◆ RAW DATA
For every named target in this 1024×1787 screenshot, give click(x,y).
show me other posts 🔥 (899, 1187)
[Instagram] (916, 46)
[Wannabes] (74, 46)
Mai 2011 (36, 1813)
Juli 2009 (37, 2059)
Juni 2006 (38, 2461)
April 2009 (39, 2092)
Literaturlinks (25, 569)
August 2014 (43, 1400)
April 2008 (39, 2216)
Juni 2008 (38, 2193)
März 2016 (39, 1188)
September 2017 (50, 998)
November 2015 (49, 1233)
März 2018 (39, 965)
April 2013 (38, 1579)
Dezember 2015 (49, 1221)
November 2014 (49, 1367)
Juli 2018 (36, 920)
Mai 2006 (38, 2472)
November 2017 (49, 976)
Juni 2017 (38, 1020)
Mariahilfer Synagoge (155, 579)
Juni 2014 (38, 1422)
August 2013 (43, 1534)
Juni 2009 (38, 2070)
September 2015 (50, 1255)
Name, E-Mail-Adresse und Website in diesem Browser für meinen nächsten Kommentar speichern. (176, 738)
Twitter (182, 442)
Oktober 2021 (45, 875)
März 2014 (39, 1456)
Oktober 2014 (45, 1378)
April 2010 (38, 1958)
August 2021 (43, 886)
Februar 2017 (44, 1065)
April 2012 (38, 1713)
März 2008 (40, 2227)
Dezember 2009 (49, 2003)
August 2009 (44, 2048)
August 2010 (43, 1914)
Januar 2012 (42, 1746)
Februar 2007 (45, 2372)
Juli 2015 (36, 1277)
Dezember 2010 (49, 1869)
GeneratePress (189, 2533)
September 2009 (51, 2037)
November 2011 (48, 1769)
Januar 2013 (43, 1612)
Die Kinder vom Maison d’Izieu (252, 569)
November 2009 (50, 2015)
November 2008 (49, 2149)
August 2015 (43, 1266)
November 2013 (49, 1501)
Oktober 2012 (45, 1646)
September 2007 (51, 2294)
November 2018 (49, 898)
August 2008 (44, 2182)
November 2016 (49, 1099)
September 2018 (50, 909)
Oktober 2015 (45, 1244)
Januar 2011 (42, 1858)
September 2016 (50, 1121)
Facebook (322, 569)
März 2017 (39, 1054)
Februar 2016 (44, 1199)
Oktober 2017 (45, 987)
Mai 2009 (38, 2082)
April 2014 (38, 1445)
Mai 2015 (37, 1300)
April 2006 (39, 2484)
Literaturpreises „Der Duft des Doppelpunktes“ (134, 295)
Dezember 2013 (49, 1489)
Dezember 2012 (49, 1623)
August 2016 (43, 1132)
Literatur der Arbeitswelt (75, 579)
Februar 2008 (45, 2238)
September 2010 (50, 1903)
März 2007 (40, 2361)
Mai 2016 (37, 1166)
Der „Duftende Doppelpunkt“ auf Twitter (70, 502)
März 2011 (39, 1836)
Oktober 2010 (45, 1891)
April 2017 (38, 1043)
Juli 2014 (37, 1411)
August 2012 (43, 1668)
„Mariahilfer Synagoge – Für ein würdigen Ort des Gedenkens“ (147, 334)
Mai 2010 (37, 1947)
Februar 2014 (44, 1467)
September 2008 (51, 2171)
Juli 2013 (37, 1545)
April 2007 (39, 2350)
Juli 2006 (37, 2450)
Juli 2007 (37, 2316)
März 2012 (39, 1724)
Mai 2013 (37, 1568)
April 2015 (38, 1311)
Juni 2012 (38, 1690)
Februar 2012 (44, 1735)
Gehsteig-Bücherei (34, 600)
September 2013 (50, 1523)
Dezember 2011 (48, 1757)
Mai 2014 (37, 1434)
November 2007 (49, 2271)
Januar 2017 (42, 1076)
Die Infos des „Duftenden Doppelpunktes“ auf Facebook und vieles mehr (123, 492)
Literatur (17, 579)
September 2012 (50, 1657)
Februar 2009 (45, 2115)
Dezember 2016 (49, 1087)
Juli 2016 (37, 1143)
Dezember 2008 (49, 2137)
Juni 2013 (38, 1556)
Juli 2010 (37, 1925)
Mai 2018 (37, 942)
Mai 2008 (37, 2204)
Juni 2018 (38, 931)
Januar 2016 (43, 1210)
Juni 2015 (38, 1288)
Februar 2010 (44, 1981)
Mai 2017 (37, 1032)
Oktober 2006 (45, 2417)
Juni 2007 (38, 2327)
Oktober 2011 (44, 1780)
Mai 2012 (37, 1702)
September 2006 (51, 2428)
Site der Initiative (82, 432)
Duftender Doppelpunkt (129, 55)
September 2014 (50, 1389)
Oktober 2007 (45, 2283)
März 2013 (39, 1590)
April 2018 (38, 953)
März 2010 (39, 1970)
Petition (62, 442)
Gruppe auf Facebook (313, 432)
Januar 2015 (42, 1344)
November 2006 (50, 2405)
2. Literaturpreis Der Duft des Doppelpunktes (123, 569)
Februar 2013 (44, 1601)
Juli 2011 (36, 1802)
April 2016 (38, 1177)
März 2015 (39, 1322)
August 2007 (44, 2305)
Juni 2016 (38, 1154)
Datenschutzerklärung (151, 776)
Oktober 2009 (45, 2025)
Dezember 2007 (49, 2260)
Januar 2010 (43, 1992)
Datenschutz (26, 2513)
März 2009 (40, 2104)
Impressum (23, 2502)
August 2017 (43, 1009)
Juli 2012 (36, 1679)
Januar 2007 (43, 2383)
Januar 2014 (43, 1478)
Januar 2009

◆ ACTION ITEM
Scan the records for lines with the word "April". Report how many, with no other words.

◆ EXERCISE RESULT
12